-- What the task requires --
All lines with the word "agent" are to be found and copied from the listing.

-- Exercise data --
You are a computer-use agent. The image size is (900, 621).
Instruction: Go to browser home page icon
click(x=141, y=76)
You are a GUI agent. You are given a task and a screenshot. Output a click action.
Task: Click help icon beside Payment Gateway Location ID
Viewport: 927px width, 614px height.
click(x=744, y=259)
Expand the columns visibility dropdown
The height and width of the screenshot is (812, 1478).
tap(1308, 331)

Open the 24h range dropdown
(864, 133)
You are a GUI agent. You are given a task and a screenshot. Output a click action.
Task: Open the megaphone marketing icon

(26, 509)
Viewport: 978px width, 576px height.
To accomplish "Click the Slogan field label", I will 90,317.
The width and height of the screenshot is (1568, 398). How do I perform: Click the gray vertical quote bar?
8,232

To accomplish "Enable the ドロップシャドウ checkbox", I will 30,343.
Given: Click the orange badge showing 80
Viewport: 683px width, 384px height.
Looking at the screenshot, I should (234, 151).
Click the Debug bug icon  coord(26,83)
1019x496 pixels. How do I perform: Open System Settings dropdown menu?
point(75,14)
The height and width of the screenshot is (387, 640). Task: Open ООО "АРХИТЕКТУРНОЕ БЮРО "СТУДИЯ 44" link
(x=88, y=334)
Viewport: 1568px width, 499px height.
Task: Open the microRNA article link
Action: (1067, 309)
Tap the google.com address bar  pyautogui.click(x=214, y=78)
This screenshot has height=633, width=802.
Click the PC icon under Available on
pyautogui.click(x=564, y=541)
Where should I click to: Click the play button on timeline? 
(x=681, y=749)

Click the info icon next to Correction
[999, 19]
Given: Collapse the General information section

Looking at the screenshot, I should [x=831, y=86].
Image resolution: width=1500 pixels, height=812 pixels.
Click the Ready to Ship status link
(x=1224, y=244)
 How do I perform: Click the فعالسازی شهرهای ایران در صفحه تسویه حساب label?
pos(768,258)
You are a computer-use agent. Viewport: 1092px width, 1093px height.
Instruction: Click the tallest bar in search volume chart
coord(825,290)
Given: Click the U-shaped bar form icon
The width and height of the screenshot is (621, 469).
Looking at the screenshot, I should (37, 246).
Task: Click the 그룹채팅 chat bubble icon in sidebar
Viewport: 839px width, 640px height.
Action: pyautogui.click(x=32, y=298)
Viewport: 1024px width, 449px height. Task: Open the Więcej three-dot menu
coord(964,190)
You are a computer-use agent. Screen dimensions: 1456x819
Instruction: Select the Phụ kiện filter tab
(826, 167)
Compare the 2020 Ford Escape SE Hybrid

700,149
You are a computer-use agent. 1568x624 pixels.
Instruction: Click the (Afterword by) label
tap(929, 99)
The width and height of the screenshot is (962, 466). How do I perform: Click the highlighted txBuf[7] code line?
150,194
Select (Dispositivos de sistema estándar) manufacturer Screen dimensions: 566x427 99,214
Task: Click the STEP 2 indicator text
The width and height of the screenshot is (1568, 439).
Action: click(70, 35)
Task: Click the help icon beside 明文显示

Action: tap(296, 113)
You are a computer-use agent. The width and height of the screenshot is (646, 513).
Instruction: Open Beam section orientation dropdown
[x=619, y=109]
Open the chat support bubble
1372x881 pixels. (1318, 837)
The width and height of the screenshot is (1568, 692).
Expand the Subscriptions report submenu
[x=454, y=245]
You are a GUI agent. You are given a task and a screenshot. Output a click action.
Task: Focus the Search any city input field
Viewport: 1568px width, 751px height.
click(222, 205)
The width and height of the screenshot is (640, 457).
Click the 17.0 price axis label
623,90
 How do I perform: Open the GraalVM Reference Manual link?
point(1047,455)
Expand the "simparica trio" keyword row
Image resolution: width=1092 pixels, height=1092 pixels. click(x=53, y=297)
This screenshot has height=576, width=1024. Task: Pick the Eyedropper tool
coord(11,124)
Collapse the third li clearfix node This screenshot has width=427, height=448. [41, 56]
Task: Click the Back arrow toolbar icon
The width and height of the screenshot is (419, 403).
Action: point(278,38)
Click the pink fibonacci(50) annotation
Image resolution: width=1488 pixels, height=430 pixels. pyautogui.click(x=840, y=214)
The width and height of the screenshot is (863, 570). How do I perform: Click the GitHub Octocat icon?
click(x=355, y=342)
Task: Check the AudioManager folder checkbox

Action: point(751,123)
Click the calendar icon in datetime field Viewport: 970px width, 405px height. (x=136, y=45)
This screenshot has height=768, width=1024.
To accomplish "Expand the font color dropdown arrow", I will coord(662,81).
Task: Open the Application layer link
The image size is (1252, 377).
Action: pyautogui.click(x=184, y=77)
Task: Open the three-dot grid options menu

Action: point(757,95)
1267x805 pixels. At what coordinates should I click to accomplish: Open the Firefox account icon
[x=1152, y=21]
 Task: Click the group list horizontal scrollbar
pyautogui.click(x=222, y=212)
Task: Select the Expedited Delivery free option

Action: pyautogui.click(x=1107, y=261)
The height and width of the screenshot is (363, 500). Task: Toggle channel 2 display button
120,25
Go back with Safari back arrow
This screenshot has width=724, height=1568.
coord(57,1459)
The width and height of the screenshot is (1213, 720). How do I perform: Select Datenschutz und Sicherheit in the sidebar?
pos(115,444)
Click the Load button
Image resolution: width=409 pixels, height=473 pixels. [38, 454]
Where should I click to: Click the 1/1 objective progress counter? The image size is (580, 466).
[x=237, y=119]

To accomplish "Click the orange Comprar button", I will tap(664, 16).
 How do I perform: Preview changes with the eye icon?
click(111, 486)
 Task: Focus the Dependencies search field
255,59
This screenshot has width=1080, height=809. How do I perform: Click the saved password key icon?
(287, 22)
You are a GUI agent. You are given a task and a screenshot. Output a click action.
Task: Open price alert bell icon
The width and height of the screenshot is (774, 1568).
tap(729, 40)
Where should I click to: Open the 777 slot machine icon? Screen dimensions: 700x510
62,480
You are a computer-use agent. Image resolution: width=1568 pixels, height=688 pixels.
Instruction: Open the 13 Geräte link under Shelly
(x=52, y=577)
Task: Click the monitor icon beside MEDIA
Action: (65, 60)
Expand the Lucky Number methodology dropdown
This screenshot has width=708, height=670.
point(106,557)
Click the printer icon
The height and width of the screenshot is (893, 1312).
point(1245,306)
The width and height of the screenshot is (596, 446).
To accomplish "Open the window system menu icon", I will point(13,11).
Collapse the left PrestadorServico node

-- Answer below --
You are a computer-use agent. The image size is (900, 621).
You are a GUI agent. You are given a task and a screenshot. Output a click action.
You are a GUI agent. You are given a task and a screenshot. Output a click action.
You are a computer-use agent. Viewport: 1092px width, 1093px height.
You are a computer-use agent. Screen dimensions: 1456x819
You are a computer-use agent. 1568x624 pixels.
You are a computer-use agent. The width and height of the screenshot is (646, 513).
You are a GUI agent. You are given a task and a screenshot. Output a click action.
You are a GUI agent. You are given a task and a screenshot. Output a click action.
You are a computer-use agent. Image resolution: width=1568 pixels, height=688 pixels.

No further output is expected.